:: Task brief ::
Among the records below, how many lines contain "Facebook"? State the number and nothing more.

:: Input ::

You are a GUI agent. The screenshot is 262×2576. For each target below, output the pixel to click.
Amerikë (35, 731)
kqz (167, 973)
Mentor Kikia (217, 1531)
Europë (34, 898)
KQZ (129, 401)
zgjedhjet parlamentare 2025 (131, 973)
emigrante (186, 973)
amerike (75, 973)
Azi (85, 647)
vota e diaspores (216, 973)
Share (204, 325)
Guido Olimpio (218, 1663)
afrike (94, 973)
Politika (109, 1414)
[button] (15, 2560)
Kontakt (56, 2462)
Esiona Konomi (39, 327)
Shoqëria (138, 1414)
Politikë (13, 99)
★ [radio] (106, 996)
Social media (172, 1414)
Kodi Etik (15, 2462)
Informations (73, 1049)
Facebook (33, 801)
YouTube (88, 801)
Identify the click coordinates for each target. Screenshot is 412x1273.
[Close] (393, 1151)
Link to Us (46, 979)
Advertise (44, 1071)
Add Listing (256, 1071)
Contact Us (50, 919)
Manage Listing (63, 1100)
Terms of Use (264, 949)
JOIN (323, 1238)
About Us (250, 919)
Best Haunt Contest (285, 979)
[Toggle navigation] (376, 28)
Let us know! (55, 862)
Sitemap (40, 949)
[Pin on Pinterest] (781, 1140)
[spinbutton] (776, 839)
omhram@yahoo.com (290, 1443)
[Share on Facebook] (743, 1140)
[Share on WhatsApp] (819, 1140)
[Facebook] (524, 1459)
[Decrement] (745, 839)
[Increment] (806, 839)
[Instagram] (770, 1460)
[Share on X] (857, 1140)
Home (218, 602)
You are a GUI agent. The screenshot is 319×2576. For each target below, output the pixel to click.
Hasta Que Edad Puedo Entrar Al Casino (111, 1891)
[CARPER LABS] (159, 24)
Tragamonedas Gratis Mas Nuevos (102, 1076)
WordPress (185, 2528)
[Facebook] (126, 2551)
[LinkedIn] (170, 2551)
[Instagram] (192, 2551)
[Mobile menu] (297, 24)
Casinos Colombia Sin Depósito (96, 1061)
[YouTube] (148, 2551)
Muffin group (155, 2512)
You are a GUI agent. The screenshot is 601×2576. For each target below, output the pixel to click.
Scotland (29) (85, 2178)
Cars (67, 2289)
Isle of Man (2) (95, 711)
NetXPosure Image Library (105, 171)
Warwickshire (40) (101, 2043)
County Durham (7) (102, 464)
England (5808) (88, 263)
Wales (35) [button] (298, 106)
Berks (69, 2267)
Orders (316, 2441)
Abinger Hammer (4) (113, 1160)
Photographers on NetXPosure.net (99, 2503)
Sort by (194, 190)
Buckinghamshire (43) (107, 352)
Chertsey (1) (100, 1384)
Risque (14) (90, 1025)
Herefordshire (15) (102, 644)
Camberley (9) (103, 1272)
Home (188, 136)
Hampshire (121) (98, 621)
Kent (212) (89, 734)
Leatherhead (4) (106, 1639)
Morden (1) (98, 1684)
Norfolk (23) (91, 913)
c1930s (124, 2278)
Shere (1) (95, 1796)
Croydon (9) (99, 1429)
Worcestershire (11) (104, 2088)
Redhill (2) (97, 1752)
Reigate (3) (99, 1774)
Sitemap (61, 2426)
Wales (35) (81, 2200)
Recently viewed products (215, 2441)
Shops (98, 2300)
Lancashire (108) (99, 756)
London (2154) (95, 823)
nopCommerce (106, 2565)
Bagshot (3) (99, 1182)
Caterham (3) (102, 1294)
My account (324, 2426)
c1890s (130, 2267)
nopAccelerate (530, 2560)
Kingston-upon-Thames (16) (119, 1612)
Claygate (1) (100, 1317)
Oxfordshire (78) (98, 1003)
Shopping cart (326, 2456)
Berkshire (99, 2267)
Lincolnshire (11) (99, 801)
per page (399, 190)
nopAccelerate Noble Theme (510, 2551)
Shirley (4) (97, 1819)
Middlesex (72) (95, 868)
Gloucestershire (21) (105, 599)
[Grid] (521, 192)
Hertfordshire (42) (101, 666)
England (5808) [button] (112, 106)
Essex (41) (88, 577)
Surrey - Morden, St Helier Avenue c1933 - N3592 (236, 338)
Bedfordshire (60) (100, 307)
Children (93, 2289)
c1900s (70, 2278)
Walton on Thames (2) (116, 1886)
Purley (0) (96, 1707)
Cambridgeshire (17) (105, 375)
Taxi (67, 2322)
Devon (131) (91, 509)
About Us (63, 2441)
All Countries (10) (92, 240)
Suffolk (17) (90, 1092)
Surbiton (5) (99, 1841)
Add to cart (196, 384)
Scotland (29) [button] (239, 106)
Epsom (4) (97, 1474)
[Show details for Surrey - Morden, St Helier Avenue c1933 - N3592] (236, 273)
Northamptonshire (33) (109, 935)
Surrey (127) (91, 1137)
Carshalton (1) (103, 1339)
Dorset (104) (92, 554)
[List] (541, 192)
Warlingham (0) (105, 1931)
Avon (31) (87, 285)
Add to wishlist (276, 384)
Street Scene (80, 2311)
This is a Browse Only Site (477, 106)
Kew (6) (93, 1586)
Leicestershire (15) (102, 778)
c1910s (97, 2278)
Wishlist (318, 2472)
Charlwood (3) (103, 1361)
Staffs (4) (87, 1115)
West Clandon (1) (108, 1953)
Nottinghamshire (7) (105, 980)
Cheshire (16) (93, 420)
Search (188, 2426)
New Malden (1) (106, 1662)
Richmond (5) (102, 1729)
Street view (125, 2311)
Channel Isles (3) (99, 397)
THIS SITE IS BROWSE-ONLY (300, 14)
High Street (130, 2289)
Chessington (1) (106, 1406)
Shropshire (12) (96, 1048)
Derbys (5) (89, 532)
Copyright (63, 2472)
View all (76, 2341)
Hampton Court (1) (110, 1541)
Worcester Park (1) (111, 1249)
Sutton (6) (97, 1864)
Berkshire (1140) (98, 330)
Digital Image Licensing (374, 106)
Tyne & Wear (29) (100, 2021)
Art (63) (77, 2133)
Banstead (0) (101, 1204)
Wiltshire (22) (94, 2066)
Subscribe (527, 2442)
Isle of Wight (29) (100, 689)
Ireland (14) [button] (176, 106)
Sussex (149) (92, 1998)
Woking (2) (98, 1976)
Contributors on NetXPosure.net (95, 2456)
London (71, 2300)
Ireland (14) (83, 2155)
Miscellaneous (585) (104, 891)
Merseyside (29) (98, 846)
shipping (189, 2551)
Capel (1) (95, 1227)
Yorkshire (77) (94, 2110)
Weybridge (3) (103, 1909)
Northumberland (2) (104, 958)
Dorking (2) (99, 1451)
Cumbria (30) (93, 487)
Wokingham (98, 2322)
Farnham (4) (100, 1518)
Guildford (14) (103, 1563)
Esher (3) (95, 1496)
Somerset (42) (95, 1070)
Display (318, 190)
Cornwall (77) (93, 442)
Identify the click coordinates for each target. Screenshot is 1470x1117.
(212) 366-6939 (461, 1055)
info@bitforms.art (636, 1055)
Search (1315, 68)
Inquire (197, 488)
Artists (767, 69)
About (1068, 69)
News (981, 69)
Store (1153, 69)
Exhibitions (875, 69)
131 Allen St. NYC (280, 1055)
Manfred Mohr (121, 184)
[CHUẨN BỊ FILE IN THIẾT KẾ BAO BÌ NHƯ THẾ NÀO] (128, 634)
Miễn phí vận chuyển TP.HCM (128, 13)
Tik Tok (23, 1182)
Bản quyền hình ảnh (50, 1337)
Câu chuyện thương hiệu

:: Exercise response ::
4